The first column of this chart depicts the total number of alerts generated by your system; the blocks displayed are broken into the following source alerts:
- API. Message is generated by inserting a message into the main database. These messages can be inserted by a snippet automation action, a snippet Dynamic Application, or by a request to the ScienceLogic API.
- Dynamic Application. Message is generated by a Dynamic Application alert. Dynamic Applications are customizable policies that tell SL1 how to monitor applications and devices. You can define alerts in Dynamic Applications. An alert can trigger events based on the data collected by the Dynamic Application. Alerts allow you to examine and manipulate values retrieved by Dynamic Applications. When an alert evaluates to TRUE, the alert inserts a message in the associated device's device log. SL1 examines each new message in the device log and determines if the message matches an event definition. If the message matches an event definition, SL1 generates an instance of that event. For example, an alert might be defined to evaluate to TRUE if the temperature of a chassis exceeds 100 degrees Fahrenheit. If the chassis temperature exceeds 100 degrees at some point in the future, SL1 inserts a message in the associated device's log files. SL1 then matches that message with an existing event, and then triggers the event.
- Internal. Internal Collections, such as Availability, Latency, Network Interface Collection, Monitors, and more, manifest "internal" alerts that result in events aligned against devices.

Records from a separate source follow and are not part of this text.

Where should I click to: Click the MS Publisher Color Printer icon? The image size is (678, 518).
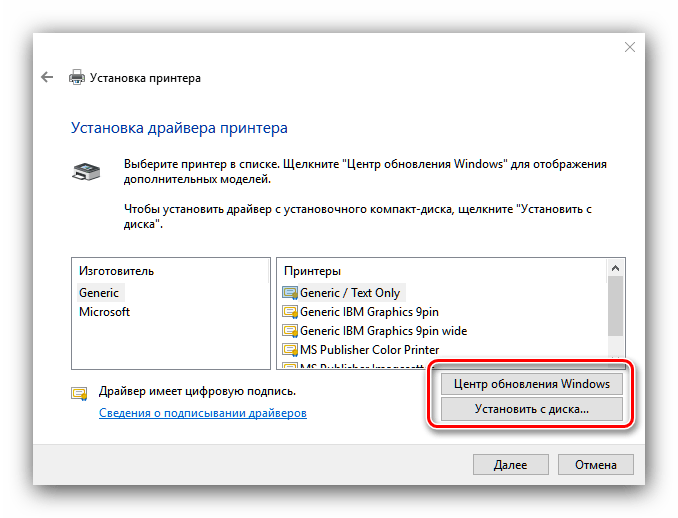pos(290,350)
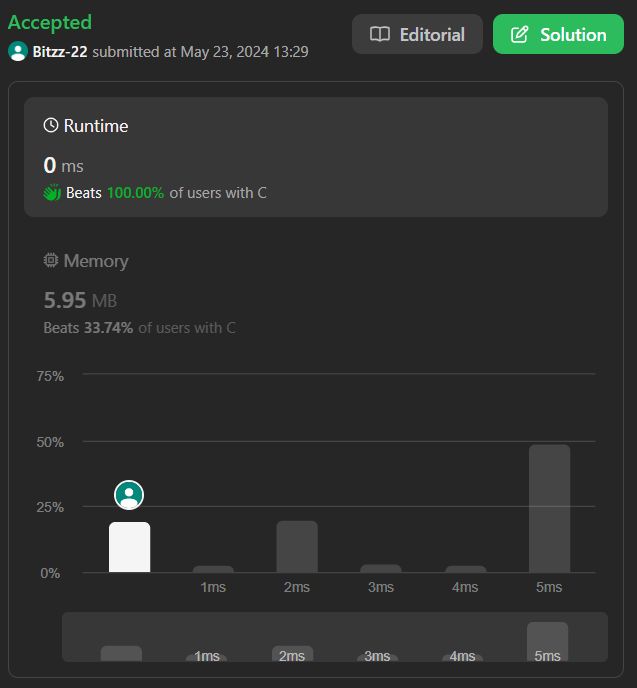Click the Editorial book icon
This screenshot has height=688, width=637.
point(379,34)
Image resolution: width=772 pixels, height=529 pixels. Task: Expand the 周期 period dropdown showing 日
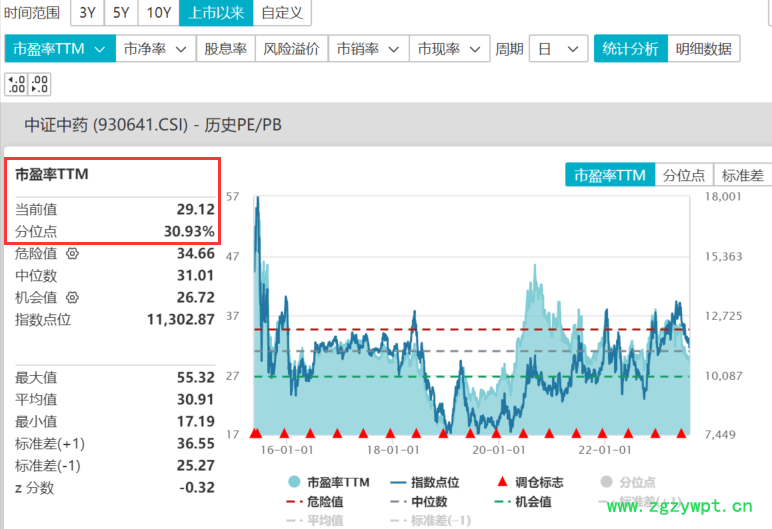pyautogui.click(x=558, y=49)
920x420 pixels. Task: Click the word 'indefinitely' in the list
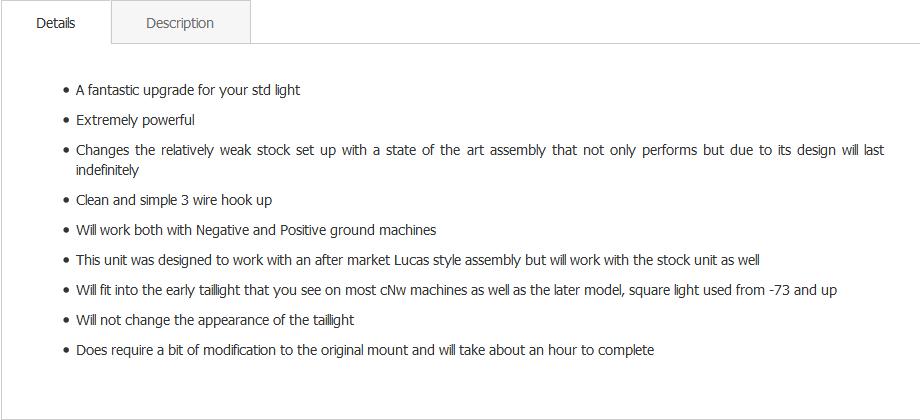coord(107,170)
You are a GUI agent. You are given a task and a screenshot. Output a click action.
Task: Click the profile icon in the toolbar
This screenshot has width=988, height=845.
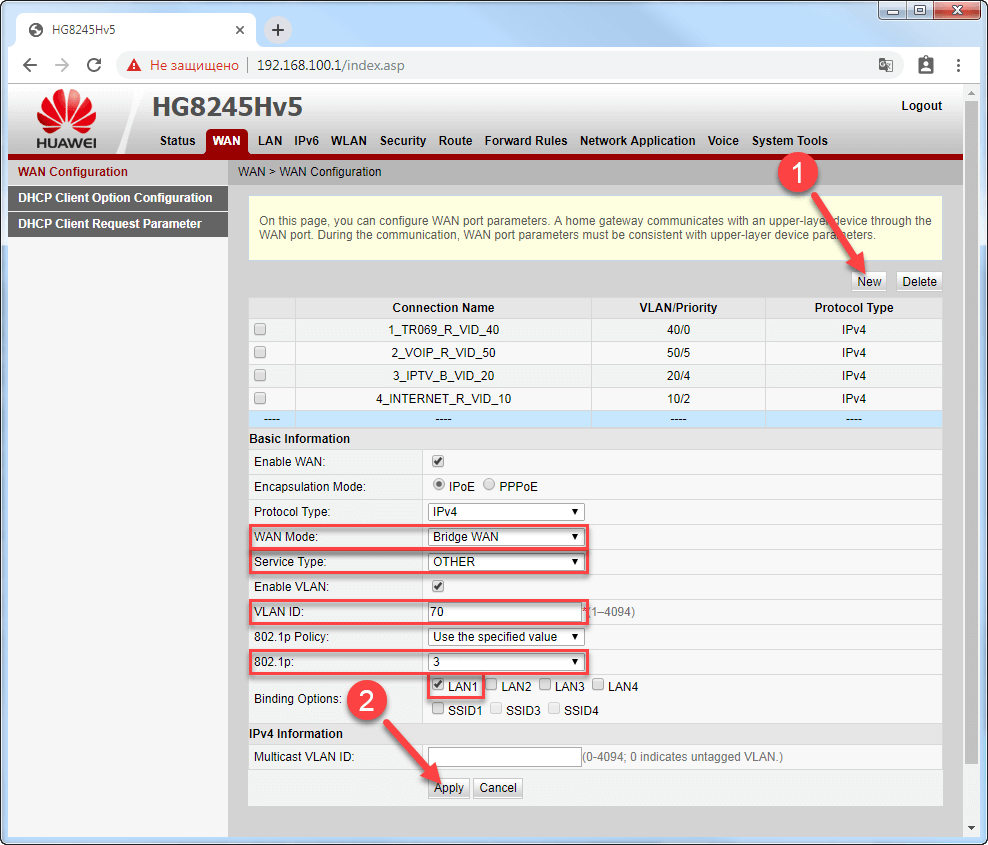click(925, 65)
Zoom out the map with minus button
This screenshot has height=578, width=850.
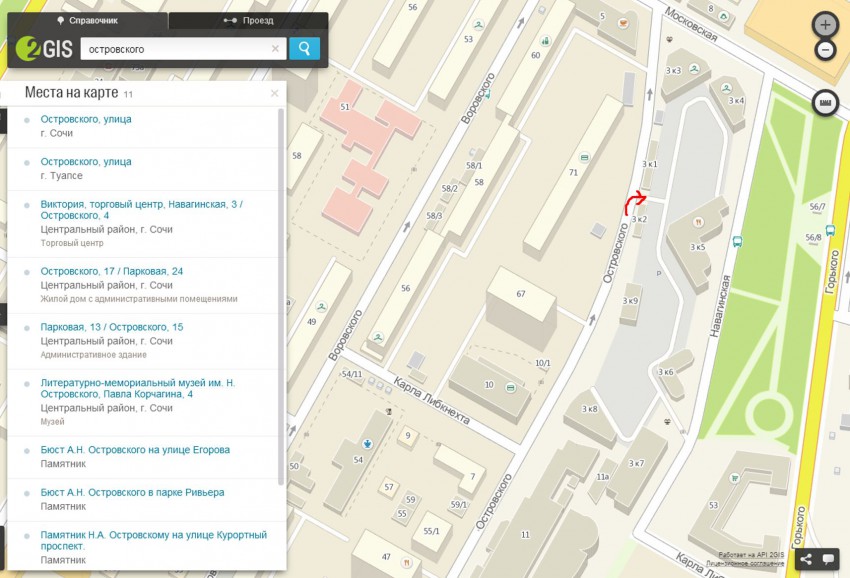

- SNMP Trap. Message is generated by an SNMP trap. SNMP traps can be sent by devices and proxy devices like MoMs. An SNMP trap is an unsolicited message from a device to SL1. A trap indicates that an emergency condition or a condition that merits immediate attention has occurred on the device.
- Syslog. Message is generated by the syslog protocol. Syslogs can be sent by devices and proxy devices such as managers of managers (MoM). A syslog is an unsolicited message from a device to SL1. Syslog is a standard log format supported by most networking and UNIX-based devices and applications. Windows log files can be converted to syslog format using conversion tools.
- Email. Message is generated by an email message sent to SL1.
The second column of this chart depicts data-blocks revealing the next step in the Event Lifecycle:
- New Event Record. Total number of actual new events created.
- Deduplication. Total number of event occurrences, on the active event record, that appeared multiple times on the same device. Since SL1 does not create new records for each occurrence (unless specified to do so), it updates the existing active event record, along with an incrementing count, to show an updated number of occurrences.
- No Event Created. Total number of events that were not created from the alerts.
NOTE: If a type of source alert does not show up in the Event Lifecycle widget, it means that specific source alert wasn't available to pull from the device.
Interacting with the Event Insights Widgets
From the Event Insights page (Events > Event Insights), you can interact with the various widgets for datametrics by selecting line-chart data points and hovering over the Sankey chart information.
To view the Overview widget's line-chart data points:
- Go to Event Insights page (Events > Event Insights).
- Select a data point along either of the linecharts associated with your desired Overview widget.
The following data point pop-up appears and displays a specific time stamp and its number of alerts:
To view specific Event Lifecycle widget's bar-chart information:
- Go to Event Insights page (Events > Event Insights).
- Hover your mouse over a desired Sankey chart metric in the Event Lifecycle widget.
The following chart metric pop-up appears and displays a Series stamp and its specific count:
NOTE: The height of a chart's nodes reflects higher volumes of the metric. The thickness of the connectors shows you what is happening to the majority of the data, such as deduplication, event created, and so on.